## DO THIS
Can you write out again every line of the records, from the line containing "You are a computer-use agent. 756x548 pixels." through the end of the records, with the requests included but the pictures left out, and with 46 added to each coordinate in the answers?

## DATA RECORDS
** BEGIN **

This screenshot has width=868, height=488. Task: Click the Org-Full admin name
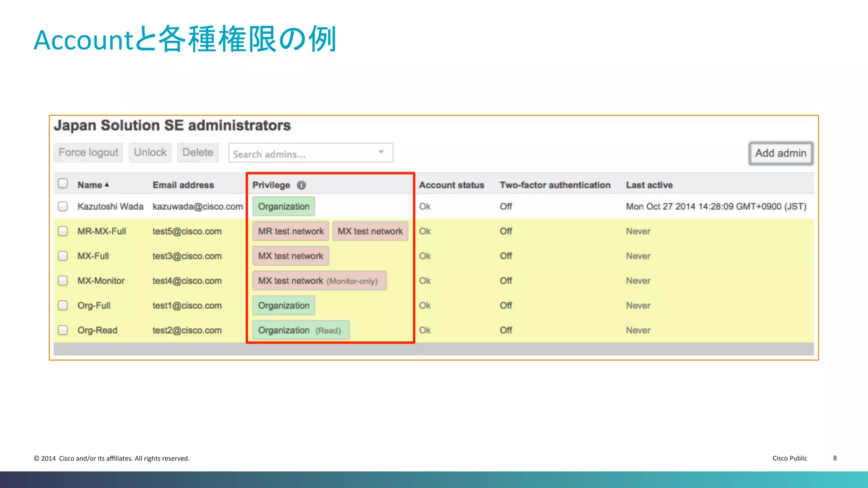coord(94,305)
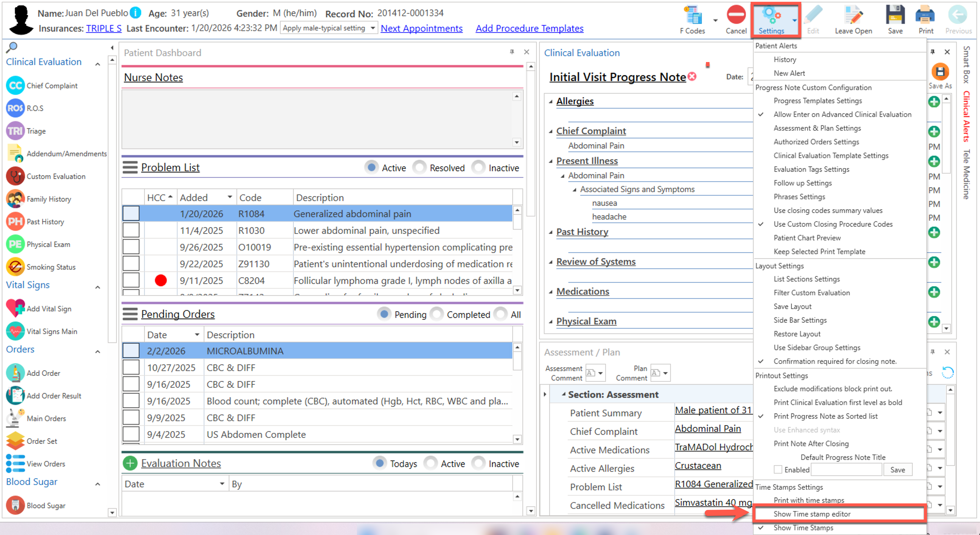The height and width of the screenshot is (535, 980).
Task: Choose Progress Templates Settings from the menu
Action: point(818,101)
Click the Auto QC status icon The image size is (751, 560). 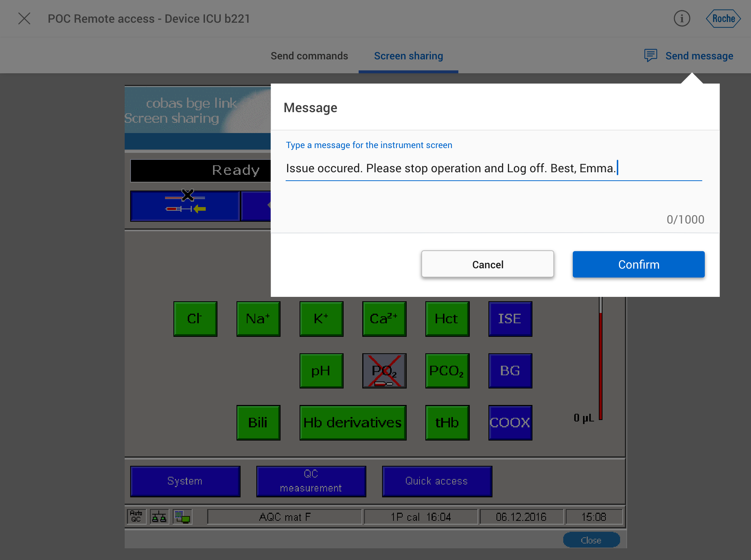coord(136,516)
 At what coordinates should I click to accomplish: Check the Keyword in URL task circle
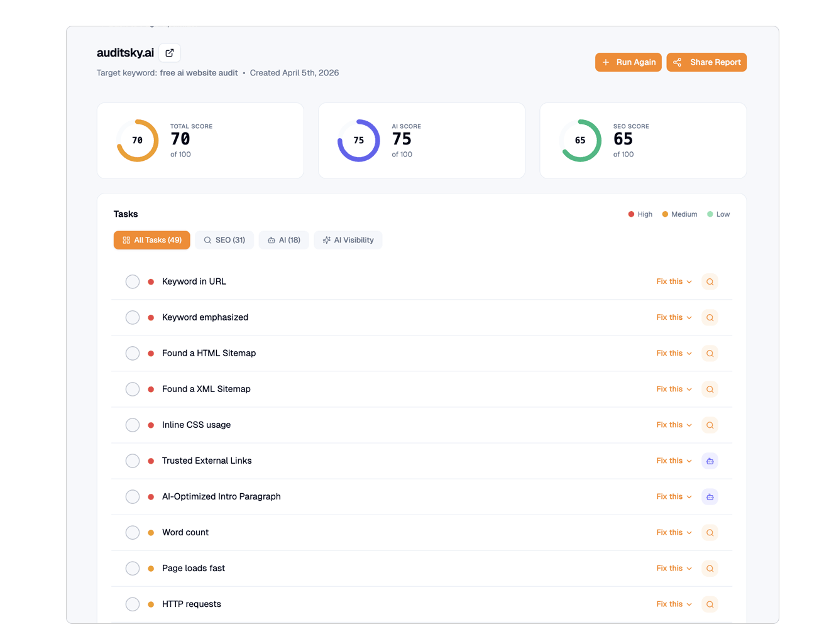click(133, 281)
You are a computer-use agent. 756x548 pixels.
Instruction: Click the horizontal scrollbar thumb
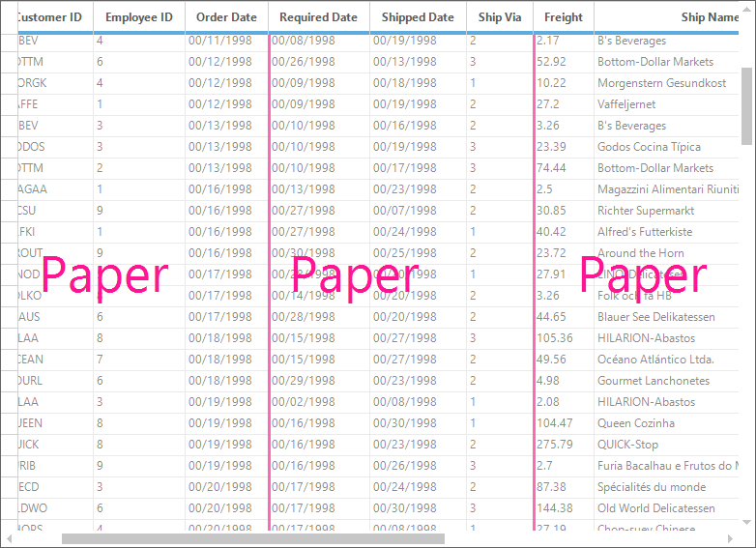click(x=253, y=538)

** END **

## THE COMPLETED TASK
You are a computer-use agent. 756x548 pixels.
Instruction: Click the horizontal scrollbar thumb
click(x=299, y=584)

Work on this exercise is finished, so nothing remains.